The Death Of Debate In Academia

April 2017

There was a time when true contrarians and those who questioned ideological hegemony found a place in institutions of higher education. Not any more, it seems.

The examples are numerous and all around us. In March McGill University in Montreal, one of the most respected institutions in Canada, effectively forced out Andrew Potter, a professor who upset Quebec’s political class because he wrote an opinion piece about the province that they didn’t like.

Periodic eruptions of this sort are par for the course in this touchy province, and they happen every few years. The former Globe and Mail journalist Jan Wong and the late novelist Mordecai Richler both fell afoul of such hysteria, both of them accused of what today might be termed “Quebecophobia.”

A friend and I suffered a similar fate after publishing an article on the Jewish community’s fear of Québécois nationalism in the Jerusalem Post in 1982.

Potter, the director of McGill’s Institute for the Study of Canada, penned an article, “How a Snowstorm Exposed Quebec’s Real Problem: Social Malaise,” in the March 20, 2017, issue of Maclean’s magazine, in which he criticized what he called Quebec’s “political dysfunction” and argued the province was beset by “low trust and alienation.”

The roof fell in on him. Premier Philippe Couillard denounced the piece, while the nationalist newspaper Le Devoir published a letter comparing the column to the type of hate speech that led to the Rwandan genocide.

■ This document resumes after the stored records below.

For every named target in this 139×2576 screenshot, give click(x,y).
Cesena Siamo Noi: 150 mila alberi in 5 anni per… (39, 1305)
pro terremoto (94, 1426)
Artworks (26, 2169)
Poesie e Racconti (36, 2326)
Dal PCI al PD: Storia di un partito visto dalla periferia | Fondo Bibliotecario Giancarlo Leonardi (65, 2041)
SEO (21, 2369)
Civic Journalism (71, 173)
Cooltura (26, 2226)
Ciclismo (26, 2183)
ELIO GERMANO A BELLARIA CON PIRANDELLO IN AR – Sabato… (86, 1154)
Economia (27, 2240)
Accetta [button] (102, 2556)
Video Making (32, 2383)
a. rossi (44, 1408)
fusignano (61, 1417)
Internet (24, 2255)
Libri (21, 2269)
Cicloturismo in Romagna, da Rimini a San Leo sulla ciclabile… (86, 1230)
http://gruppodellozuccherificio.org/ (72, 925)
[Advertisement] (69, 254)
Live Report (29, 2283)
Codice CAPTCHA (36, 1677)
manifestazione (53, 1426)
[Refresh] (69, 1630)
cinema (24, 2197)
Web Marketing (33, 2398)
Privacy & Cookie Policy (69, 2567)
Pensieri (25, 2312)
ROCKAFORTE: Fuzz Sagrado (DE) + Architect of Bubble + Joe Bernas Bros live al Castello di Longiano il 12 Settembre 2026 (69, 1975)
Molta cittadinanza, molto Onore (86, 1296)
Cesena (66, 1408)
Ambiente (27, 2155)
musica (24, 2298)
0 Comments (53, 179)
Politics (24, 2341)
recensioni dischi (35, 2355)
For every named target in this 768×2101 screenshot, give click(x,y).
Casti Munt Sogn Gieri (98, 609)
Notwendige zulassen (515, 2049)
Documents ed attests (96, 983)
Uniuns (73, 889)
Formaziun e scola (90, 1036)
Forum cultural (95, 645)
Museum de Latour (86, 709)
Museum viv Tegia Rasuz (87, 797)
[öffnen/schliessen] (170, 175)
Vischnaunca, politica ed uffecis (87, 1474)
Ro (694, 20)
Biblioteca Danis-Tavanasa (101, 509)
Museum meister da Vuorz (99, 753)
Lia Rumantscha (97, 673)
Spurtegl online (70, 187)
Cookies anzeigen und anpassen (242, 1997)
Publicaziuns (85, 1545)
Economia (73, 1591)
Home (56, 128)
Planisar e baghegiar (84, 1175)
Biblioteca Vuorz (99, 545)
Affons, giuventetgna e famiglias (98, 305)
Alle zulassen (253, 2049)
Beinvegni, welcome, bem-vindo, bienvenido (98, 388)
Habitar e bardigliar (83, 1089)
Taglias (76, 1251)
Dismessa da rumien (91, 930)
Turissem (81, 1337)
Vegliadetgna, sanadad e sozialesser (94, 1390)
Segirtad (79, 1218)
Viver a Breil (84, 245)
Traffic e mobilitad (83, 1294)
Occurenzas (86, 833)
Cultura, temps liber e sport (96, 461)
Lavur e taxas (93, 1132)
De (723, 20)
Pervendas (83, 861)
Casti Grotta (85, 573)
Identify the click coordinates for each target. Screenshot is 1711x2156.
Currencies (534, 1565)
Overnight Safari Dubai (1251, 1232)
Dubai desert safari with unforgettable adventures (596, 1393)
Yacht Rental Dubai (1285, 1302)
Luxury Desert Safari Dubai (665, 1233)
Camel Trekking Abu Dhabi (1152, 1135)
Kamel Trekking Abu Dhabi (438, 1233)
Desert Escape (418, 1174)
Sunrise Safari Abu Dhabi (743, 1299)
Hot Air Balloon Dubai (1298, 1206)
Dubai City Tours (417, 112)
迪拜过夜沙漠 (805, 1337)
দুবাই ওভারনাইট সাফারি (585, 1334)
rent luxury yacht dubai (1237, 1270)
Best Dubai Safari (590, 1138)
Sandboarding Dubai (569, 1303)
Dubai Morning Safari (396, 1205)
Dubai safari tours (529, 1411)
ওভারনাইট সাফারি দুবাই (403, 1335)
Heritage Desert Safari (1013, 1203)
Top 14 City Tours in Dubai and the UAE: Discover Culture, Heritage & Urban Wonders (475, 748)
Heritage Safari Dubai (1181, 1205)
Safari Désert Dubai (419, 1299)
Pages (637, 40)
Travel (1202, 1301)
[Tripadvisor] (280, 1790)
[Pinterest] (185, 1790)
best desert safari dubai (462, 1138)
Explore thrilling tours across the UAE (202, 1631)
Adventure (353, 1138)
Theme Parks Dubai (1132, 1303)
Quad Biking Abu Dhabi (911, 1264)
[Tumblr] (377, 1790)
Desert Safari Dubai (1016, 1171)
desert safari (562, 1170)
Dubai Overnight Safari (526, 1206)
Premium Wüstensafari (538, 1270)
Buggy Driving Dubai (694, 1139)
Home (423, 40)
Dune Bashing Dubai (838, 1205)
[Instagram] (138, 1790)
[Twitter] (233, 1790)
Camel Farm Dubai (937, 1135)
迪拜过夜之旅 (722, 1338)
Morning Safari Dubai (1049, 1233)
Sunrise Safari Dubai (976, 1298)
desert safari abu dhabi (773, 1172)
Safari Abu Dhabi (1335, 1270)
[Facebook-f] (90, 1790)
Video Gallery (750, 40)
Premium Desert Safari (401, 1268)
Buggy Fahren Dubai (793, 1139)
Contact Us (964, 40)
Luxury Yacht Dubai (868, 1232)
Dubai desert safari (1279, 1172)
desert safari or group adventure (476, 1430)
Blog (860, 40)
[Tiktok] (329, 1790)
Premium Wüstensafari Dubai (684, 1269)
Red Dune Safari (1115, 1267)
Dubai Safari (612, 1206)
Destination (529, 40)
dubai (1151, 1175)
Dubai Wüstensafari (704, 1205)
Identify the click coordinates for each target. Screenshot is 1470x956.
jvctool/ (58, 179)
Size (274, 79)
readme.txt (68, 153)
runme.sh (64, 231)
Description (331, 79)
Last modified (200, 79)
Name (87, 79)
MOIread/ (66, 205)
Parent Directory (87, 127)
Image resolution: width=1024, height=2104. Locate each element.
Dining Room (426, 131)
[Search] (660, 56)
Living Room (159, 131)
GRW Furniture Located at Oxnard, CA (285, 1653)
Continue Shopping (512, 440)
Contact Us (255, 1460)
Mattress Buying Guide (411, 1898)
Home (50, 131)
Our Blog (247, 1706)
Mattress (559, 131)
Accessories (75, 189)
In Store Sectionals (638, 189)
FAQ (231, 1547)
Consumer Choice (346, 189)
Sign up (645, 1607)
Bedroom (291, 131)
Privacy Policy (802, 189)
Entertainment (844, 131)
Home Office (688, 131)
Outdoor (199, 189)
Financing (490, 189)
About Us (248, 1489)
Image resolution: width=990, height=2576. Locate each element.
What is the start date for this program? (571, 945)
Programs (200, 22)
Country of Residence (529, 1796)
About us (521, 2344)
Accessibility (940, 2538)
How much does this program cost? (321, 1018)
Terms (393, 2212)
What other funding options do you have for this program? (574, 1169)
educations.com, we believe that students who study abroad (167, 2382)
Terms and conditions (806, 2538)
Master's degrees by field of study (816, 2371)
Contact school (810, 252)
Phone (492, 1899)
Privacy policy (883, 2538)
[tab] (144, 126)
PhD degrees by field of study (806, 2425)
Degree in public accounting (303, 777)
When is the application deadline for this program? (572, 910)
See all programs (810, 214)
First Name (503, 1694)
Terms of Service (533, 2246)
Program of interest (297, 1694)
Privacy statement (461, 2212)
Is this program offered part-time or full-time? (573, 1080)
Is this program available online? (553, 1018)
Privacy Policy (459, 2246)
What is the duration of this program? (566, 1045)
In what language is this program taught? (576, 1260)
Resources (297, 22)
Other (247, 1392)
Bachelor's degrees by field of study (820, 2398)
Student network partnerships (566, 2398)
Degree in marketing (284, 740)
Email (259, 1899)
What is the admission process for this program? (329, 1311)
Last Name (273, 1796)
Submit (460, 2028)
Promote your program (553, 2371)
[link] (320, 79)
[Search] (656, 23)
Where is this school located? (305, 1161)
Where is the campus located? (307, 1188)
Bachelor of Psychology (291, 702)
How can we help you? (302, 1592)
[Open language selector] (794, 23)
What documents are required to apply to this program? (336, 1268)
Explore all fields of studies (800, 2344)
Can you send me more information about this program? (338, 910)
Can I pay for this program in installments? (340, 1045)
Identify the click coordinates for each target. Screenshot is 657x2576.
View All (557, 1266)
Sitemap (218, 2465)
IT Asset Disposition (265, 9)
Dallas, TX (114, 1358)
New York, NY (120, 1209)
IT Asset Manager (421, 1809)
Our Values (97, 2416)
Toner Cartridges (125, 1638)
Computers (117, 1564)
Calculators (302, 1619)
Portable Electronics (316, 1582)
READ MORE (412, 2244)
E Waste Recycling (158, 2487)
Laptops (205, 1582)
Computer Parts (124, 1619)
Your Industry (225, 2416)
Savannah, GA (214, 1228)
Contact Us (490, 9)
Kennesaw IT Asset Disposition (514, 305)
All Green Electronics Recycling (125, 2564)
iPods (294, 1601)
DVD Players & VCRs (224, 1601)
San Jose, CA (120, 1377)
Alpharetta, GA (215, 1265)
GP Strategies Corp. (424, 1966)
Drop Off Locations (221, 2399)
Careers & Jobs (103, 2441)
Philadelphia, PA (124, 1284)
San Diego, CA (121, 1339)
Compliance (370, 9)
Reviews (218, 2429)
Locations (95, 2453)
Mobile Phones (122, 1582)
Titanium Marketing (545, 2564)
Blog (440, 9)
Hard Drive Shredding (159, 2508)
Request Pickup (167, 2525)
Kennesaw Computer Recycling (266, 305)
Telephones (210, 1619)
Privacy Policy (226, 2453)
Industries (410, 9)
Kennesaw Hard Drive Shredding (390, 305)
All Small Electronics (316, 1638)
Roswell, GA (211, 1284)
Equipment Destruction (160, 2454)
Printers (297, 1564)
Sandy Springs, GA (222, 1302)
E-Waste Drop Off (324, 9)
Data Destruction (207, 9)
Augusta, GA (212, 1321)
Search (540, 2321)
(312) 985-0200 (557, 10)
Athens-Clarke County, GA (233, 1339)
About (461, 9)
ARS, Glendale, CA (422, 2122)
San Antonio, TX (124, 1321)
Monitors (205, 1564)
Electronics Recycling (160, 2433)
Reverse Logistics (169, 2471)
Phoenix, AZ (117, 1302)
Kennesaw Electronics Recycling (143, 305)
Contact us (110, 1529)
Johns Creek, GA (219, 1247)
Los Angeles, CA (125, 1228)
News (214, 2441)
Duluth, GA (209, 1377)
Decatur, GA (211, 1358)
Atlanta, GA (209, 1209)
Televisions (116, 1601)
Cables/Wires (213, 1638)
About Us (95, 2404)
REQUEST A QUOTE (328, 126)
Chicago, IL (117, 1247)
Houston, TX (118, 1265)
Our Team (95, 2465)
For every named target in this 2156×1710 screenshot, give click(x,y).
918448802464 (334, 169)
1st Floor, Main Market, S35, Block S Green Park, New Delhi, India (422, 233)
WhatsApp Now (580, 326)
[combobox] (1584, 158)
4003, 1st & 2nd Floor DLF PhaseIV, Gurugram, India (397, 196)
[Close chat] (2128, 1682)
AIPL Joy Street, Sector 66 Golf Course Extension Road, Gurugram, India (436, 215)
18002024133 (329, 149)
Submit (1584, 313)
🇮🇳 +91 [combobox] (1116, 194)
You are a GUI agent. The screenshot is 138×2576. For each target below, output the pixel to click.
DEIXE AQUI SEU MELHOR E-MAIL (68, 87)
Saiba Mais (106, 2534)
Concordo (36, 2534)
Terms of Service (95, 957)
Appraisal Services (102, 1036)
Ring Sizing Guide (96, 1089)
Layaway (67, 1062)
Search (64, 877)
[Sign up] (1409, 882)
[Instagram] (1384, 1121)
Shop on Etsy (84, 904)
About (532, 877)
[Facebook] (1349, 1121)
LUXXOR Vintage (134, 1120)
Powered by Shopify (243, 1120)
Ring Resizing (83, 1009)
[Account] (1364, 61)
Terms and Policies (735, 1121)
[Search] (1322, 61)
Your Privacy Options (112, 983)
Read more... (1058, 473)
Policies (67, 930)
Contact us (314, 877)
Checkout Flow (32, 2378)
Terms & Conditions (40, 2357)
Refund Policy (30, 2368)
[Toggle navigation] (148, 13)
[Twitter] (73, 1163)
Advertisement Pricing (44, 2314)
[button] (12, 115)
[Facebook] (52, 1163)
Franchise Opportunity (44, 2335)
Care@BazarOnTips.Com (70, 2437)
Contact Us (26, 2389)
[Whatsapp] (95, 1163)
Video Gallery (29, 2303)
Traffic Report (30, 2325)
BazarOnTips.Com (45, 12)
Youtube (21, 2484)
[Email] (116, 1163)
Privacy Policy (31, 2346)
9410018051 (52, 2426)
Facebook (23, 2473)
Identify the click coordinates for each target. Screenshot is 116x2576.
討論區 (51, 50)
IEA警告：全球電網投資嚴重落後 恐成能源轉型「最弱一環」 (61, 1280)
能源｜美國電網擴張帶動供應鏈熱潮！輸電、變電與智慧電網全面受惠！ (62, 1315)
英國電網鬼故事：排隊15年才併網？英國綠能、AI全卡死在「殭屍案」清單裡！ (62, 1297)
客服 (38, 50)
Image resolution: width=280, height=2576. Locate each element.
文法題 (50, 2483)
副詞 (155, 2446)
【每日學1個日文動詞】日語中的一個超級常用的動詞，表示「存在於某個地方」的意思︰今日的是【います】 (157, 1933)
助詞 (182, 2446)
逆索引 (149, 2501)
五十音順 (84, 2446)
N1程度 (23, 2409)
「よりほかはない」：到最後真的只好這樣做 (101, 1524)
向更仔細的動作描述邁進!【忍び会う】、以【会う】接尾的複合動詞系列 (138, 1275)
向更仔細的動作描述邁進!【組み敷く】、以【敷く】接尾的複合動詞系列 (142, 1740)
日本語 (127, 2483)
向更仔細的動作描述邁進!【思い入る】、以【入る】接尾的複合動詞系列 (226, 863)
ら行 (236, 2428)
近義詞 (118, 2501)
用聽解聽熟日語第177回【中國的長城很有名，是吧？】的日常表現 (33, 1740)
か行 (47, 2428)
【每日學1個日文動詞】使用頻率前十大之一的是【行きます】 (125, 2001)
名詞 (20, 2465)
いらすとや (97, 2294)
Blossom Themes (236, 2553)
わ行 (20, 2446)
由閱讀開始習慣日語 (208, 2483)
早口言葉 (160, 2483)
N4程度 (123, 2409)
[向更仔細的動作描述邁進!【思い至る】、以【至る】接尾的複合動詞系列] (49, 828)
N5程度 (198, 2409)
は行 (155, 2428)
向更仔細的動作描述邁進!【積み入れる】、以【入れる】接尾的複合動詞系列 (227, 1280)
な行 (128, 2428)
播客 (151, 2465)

Even though the poor man was forced to grovel by posting an apology on Facebook, it wasn’t enough. It is not clear that he resigned of his own free will or under duress from McGill’s administrators; either way, he resigned as director.

McGill University’s principal, Suzanne Fortier, said in the statement that, while “academic freedom is a foundational principle” of the university, Potter had failed to uphold the institute’s “mission,” which is “partly to promote a better understanding of Canada and its heritage.” George Orwell would have been proud of that remark.

She described concerns about political meddling in university matters as “unfounded rumours.” We might remember something the 19th century German Chancellor Otto von Bismarck once said: “Nothing can be confirmed until it has been officially denied.”

Andrew Coyne, in his March 24 National Post column, “This is Not How a Liberal Society Responds to Criticism,” also weighed in on this shabby treatment. “It is simply incomprehensible in a modern democracy that anyone, let alone a distinguished scholar,” could lose their job “over a piece of social criticism.”

Why this vehemence, when francophone writers are often equally critical? As Don Macpherson of the Montreal Gazette explained in his March 23 column, “Andrew Potter and la famille québécoise,” Potter’s “real crime is not what he wrote; it’s who wrote it, the language in which he wrote it, and for whom he wrote it.

“That is, Potter is an anglophone, who wrote in English, for a publication from outside Quebec.” For nationalists, “to belong to the English-speaking community in Quebec is to be excluded, or to choose to exclude oneself, from the French-speaking one, the true Québécois nation.”

Coyne, too, thinks that “the heat in the response, the very language,” with its reference to “attacks” and comparisons to “racism,” is of a kind that one would expect in response, not to a good-faith critique of society, but an ethnic slur. In other words, Potter is being condemned for being an “outsider.”

As for McGill, Emmett Macfarlane, a political science professor at the University of Waterloo, asserted that it was simply not the place of McGill to issue a statement disavowing itself from Potter’s opinion.

After all, as Macfarlane wrote in “The Chilling Effect of a University Tweet on its Scholars,” in Maclean’s on March 22, “academic freedom is only meaningful if it protects ideas, arguments, or research that we don’t all agree with.”

Globe and Mail columnist Margaret Wente summed it up very well in “Academic Freedom? McGill Caves in to Tribal Politics,” published March 24. “The message they have sent the researchers and professors and students could not be more clear. We didn’t stand up for him. So why should we stand up for you?”

I earned a BA and an MA from McGill many decades ago. Back then it was a place of intellectual ferment and critical thinking. Clearly that’s long behind us.